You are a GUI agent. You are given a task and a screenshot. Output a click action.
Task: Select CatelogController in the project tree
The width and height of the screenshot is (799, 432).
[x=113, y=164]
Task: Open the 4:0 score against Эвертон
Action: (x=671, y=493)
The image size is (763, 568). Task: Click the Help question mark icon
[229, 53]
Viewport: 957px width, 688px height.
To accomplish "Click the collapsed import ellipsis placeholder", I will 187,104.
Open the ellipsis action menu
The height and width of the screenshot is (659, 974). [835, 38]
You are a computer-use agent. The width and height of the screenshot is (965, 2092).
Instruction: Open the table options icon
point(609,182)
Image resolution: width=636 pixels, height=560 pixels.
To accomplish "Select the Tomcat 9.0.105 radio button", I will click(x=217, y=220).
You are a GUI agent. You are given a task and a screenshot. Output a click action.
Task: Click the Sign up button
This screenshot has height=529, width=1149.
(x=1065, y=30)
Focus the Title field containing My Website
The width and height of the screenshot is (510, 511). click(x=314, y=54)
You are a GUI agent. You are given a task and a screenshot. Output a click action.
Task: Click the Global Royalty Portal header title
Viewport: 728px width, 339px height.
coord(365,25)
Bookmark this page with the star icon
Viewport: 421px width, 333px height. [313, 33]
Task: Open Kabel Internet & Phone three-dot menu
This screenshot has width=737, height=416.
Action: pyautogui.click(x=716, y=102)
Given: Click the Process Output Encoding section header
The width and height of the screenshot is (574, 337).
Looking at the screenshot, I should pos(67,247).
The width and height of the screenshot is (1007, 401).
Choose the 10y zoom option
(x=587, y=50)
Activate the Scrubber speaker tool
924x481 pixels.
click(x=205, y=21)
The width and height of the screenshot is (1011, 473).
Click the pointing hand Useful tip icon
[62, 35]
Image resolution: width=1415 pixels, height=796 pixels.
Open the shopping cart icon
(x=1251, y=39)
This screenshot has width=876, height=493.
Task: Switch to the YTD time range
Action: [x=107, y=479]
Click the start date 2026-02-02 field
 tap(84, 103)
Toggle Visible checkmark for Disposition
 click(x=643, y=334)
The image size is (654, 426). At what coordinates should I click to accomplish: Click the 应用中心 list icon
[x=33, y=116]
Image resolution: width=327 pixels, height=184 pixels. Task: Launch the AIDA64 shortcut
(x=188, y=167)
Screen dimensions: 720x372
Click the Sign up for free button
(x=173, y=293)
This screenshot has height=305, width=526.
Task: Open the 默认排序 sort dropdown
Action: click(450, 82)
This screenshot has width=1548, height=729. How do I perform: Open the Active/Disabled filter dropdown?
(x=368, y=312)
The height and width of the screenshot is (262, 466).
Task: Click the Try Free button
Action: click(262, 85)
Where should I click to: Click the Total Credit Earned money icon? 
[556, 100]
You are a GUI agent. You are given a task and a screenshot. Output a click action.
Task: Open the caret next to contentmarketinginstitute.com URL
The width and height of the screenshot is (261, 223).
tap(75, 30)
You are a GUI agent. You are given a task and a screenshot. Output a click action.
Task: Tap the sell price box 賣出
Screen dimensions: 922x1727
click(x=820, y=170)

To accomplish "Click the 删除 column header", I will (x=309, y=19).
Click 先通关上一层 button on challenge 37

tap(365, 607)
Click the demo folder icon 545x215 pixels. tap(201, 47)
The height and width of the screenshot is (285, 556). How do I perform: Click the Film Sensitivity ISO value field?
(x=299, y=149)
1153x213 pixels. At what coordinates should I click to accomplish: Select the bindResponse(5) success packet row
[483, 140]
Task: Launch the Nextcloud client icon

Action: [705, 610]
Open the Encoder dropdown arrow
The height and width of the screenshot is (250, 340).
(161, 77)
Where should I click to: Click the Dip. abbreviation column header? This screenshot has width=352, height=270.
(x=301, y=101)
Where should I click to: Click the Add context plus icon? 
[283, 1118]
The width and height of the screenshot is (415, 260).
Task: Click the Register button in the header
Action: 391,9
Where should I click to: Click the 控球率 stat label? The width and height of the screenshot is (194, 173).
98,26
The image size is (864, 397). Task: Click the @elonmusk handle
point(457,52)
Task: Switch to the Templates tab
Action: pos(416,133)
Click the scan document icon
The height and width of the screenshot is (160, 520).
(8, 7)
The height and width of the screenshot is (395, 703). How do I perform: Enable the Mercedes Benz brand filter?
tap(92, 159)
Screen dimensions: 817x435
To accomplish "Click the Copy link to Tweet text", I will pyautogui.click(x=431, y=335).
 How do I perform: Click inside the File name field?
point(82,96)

================================

→ **PROBLEM STATEMENT**: Take exactly the lines from the one containing "Bookmark this page with the star icon" through the one containing "Task: Tap the sell price box 賣出" in the data above, and output them with nothing added.

→ **RESPONSE BOX**:
Bookmark this page with the star icon
Viewport: 421px width, 333px height. [313, 33]
Task: Open Kabel Internet & Phone three-dot menu
This screenshot has width=737, height=416.
Action: pyautogui.click(x=716, y=102)
Given: Click the Process Output Encoding section header
The width and height of the screenshot is (574, 337).
Looking at the screenshot, I should pos(67,247).
The width and height of the screenshot is (1007, 401).
Choose the 10y zoom option
(x=587, y=50)
Activate the Scrubber speaker tool
924x481 pixels.
click(x=205, y=21)
The width and height of the screenshot is (1011, 473).
Click the pointing hand Useful tip icon
[62, 35]
Image resolution: width=1415 pixels, height=796 pixels.
Open the shopping cart icon
(x=1251, y=39)
This screenshot has width=876, height=493.
Task: Switch to the YTD time range
Action: [x=107, y=479]
Click the start date 2026-02-02 field
 tap(84, 103)
Toggle Visible checkmark for Disposition
 click(x=643, y=334)
The image size is (654, 426). At what coordinates should I click to accomplish: Click the 应用中心 list icon
[x=33, y=116]
Image resolution: width=327 pixels, height=184 pixels. Task: Launch the AIDA64 shortcut
(x=188, y=167)
Screen dimensions: 720x372
Click the Sign up for free button
(x=173, y=293)
This screenshot has height=305, width=526.
Task: Open the 默认排序 sort dropdown
Action: click(450, 82)
This screenshot has width=1548, height=729. How do I perform: Open the Active/Disabled filter dropdown?
(x=368, y=312)
The height and width of the screenshot is (262, 466).
Task: Click the Try Free button
Action: click(262, 85)
Where should I click to: Click the Total Credit Earned money icon? 
[556, 100]
You are a GUI agent. You are given a task and a screenshot. Output a click action.
Task: Open the caret next to contentmarketinginstitute.com URL
The width and height of the screenshot is (261, 223).
tap(75, 30)
You are a GUI agent. You are given a task and a screenshot. Output a click action.
Task: Tap the sell price box 賣出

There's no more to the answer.